**Instructions to follow:** Starting with the line that contains "Task: Select the M size column header" and going on through the last line, render those lines as a numbered list, with both ends included and blank lines left out. Leave the pictures out of the list.

======== Recorded data ========

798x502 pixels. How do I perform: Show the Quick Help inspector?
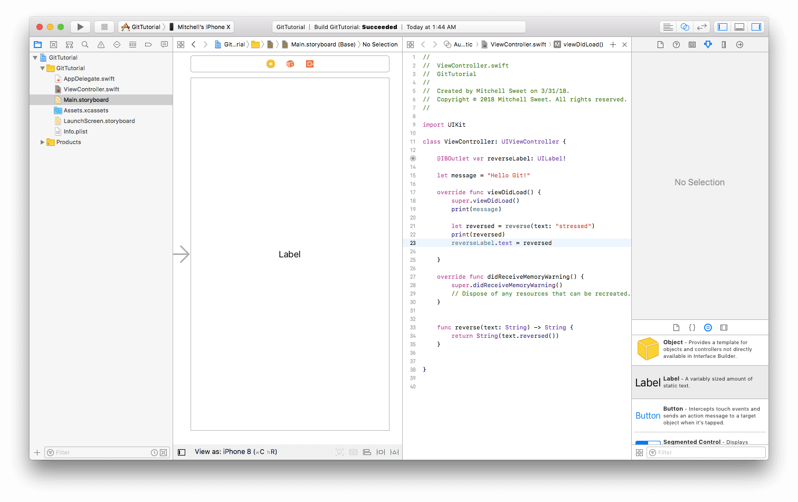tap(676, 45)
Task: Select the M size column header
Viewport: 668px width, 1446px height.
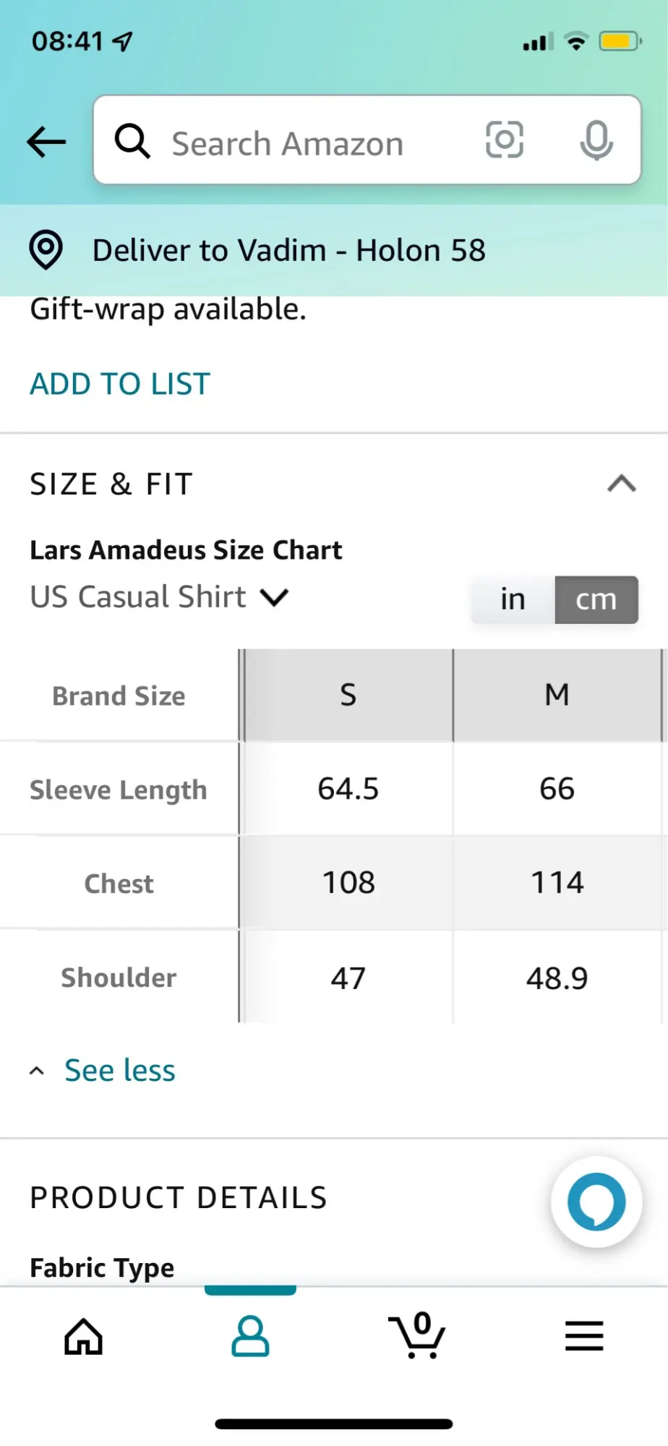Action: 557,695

========

**Answer:**
1. Task: Select the M size column header
2. Viewport: 668px width, 1446px height.
3. Action: 557,695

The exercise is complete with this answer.